Functional consequences of directed mutations in human papillomavirus E6 proteins: abrogation of p53-mediated cell cycle arrest correlates with p53 binding and degradation in vitro.

Clinical and epidemiological studies have implicated the involvement of human papillomavirus (HPV) infection in cervical tumorigenesis. We have previously shown that expression of high-risk (HPV16) E6 can abrogate an important cell cycle checkpoint mediated by p53. Sublethal DNA damage causes p53 accumulation and G1 arrest in normal cells, but not in cells with mutant or absent p53, or in cells that express HPV16-E6. To investigate the functional consequences of low-risk (HPV11) E6 expression and to evaluate regions of E6 believed to mediate interaction with p53, we generated several E6 expression constructs, including HPV11-E6, and fourdifferent E6 mutants. HPV16E6 deltaD and HPV16E6 deltaB had short deletions of nucleotides encoding amino acids previously implicated in p53 degradation and binding, respectively. HPV16E6HL and HPV11E6LH had the putative p53 binding domain exchanged between the high- and the low-risk types. Unlike HPV16-E6, HPV11-E6 and the mutant E6 proteins were not able to bind or degrade p53 in in vitro assays. When expressed in RKO cells, HPV11-E6 or the mutant E6 proteins did not prevent p53 accumulation or interfere with p53-dependent WAF1/CIP1 mRNA expression, allowing p53-mediated G, cell cycle arrest after DNA damage. These findings demonstrate that low-risk and high-risk E6 proteins differ in their effects on p53-mediated cell cycle control and that rather subtle mutations of high-risk E6 can alter its ability to abrogate this important cellular response.

################

[TASK REQUIREMENTS]
Using the abstract on HPV E6 mutations, answer the following questions.
1. What does sublethal DNA damage cause in normal cells?
2. HPV16E6 deltaB had a short deletion of nucleotides encoding amino acids previously implicated in which process?
3. In which cells were HPV11-E6 and the mutant E6 proteins expressed?

[DATA UNDER STUDY]
################

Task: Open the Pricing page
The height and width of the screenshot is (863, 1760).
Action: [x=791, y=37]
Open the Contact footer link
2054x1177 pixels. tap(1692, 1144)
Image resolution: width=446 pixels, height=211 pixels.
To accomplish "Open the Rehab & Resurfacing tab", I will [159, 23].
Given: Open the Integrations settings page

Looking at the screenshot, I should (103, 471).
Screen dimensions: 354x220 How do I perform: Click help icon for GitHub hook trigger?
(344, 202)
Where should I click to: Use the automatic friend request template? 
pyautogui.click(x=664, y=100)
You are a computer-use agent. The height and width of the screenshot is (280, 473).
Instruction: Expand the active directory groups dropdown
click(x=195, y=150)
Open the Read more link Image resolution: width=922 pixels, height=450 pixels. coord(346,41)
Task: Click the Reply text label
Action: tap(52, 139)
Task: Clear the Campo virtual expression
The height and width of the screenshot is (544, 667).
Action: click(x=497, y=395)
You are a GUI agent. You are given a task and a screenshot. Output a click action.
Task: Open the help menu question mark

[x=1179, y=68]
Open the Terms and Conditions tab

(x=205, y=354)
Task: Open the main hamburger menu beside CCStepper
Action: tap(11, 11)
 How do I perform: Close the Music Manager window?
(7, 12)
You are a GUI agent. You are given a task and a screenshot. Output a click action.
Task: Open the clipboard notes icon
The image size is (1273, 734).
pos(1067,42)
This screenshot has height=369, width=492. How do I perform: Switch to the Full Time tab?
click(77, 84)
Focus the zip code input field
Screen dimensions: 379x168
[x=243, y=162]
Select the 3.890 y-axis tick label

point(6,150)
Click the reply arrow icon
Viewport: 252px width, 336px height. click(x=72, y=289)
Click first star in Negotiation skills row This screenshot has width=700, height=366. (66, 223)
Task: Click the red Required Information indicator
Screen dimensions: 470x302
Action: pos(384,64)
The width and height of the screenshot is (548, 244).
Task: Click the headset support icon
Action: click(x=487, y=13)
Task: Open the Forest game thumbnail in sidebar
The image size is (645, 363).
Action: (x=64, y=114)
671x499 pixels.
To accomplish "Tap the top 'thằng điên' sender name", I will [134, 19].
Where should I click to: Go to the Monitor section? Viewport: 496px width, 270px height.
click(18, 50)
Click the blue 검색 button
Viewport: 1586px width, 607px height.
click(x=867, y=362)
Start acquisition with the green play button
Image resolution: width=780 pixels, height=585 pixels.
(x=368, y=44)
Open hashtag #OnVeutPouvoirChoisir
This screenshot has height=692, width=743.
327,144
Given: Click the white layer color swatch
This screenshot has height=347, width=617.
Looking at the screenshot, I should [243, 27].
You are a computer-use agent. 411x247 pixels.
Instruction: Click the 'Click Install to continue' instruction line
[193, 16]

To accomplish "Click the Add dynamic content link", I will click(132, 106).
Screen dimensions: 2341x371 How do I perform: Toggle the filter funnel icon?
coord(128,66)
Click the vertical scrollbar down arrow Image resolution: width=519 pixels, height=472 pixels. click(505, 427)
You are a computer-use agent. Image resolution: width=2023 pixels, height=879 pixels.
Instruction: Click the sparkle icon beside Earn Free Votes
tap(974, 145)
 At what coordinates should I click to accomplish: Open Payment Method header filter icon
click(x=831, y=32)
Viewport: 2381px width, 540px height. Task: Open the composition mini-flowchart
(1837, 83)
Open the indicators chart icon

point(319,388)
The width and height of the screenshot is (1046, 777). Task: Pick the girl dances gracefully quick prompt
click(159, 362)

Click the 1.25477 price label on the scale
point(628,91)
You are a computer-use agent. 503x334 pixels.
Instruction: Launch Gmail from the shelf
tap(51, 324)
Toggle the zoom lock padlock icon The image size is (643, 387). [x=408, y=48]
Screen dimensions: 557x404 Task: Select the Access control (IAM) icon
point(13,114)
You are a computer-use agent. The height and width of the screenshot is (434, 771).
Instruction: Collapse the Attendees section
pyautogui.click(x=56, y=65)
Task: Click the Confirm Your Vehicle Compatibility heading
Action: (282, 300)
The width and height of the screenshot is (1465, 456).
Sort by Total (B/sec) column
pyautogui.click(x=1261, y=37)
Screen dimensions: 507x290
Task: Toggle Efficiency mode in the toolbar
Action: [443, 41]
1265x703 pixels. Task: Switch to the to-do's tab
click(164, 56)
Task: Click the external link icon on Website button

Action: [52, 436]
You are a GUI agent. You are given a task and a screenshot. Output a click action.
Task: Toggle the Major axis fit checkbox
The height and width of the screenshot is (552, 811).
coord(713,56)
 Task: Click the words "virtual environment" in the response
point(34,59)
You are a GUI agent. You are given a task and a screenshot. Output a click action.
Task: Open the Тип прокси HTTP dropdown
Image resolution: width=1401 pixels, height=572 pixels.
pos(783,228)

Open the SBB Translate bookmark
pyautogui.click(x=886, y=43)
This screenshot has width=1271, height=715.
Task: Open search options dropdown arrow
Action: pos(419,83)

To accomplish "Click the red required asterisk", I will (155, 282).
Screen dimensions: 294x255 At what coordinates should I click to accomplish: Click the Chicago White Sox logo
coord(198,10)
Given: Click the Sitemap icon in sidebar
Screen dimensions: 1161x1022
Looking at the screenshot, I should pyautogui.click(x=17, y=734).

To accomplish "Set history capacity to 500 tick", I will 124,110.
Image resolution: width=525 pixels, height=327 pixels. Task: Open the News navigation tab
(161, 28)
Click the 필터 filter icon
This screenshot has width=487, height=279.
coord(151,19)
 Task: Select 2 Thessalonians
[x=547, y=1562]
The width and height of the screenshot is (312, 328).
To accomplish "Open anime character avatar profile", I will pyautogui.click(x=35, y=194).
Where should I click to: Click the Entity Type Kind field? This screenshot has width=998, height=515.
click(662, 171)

################

[ANSWER TO THE PROBLEM]
1. p53 accumulation and G1 arrest
2. p53 binding
3. RKO cells